Miguel Barrero
He encontrado el montaje por ahí, colgado
en el batiburrillo de las redes sociales, y lamento desconocer el
nombre de su autor, porque ha sabido contraponer dos imágenes separadas
por dos siglos para evidenciar lo que es en realidad una misma escena
atravesada por el hilo invisible del tiempo. La de la izquierda muestra a
Excalibur, el perro sacrificado de la enfermera infectada de
Ébola, ladrando o aullando en la terraza del piso de Alcorcón donde
quedó aislado y solo después de que sus dueños ingresaran en el hospital
Carlos III. La de la derecha reproduce una de las obras más enigmáticas
de Francisco de Goya, adscrita a la serie de pinturas con las que el
sordo genial, en esa última etapa de su vida en la que navegó
continuamente sobre unas aguas arremolinadas por las turbulencias de la
lucidez y la locura, decoró los muros de aquel lugar terrible y
alucinógeno que debió de ser la Quinta del Sordo.

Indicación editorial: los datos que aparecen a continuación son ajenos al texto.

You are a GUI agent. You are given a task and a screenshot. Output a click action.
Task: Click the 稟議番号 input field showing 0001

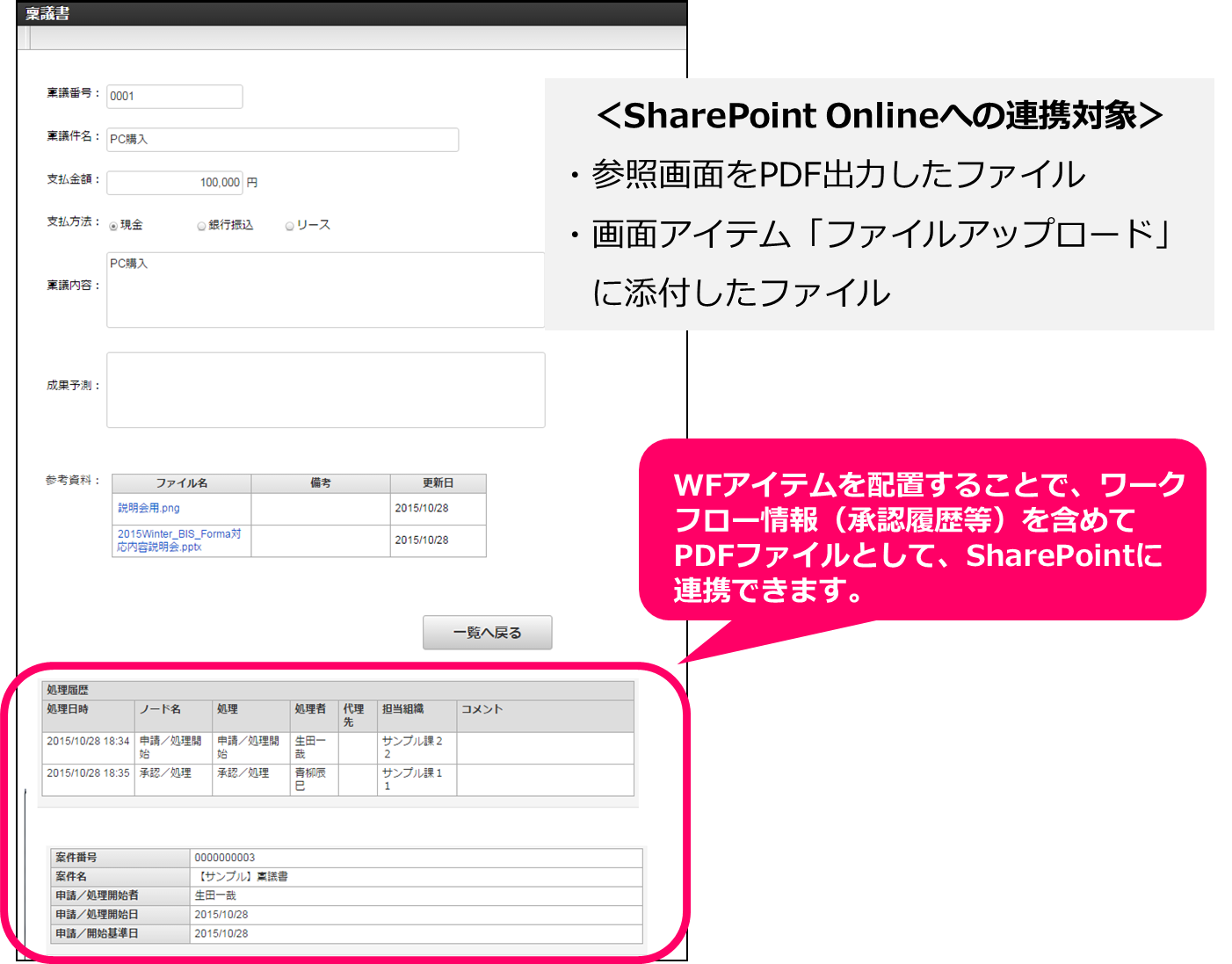pyautogui.click(x=174, y=97)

Las dos imágenes
poseen sobrada potencia por separado. Puestas una al lado de otra,
conforman un breve mosaico que cautiva y sobrecoge, un mudo diálogo en
cuyos términos reconocemos algo que acaso no podamos precisar, pero que
inevitablemente relacionaremos con el sentido profundo que emana de
nuestra larga andadura colectiva.
A Excalibur lo asesinaron con el
aplauso de los unos, las quejas de los otros y las dudas de unos
cuantos que nos preguntábamos si no hubiera sido mejor aprovechar su
sobrevenida condición –el único perro del mundo del que sabemos a
ciencia cierta que permaneció varios días en contacto con una persona
infectada por el virus, según han explicado no pocos científicos– para
iniciar una investigación sobre las causas del Ébola, su aún no probada
transmisión entre personas y animales y las razones por las que esas
mascotas parecen recuperarse de sus efectos con relativa facilidad.

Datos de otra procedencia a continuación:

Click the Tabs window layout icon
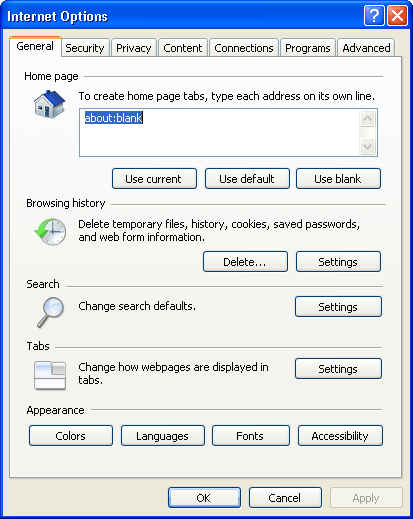 tap(50, 375)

Nadie pareció tener eso en cuenta en un Gobierno que acostumbra a matar
moscas a cañonazos y cuyos adalides sanitarios cogieron especial tirria
al cánido cuando vislumbraron en sus ojos acuosos –ningún culpable sale
indemne de la mirada de un perro– el reproche por lo que posiblemente
haya sido la peor decisión jamás tomada por un Ejecutivo español desde
la llegada de la democracia. La imagen de Excalibur llorando en
su terraza es la imagen de la soledad, pero también la del desamparo,
la de un animal que extraña a la dueña a la que tal vez no vuelva a ver y
que acaso intuye el aciago final que le aguarda a él mismo. No ha
habido forma de precisar las circunstancias que envuelven al otro perro,
al de Goya, ni las causas por las que pudo quedar semihundido en esa
superficie que unas veces se asemeja a un terreno pantanoso y otras
parece un océano emponzoñado y marronuzco, con las aguas oscurecidas por
el mate del crepúsculo que se cierne al fondo como un telón
apocalíptico. No ladra ni llora este perro de mentira y, sin embargo,
tan real; sólo mira al frente, hacia ese montículo que lo aprisiona o
esa ola que lo engullirá pronto, con la impasibilidad de quien sabe que
la única opción posible es la de resignarse ante los desastres que
quedan por venir. Ambos perros, el pintado y goyesco y el muy corpóreo Excalibur,
contemplan a la adversidad cara a cara, conscientes de que no hay nada
que hacer salvo legar a la posteridad el pobre consuelo de una derrota
digna. Los dos animales simbolizan algo que no sé muy bien qué es, pero
que quizás tenga algo que ver con esta triste historia nuestra. Con este
errático vagar por mares cenagosos. Con esta constante exposición a un
oleaje inclemente en el que siempre son otros los que nos condenan y nos
hunden.
DdA, XI/2811
1 comentario:
Goya retrataba el horror. Quizá fue apice de videncia que tuvo Goya en uno de sus momentos de locura sobre el horror del futuro que sobrevendría. Quién sabe... Retrató el comienzo de una pesadilla?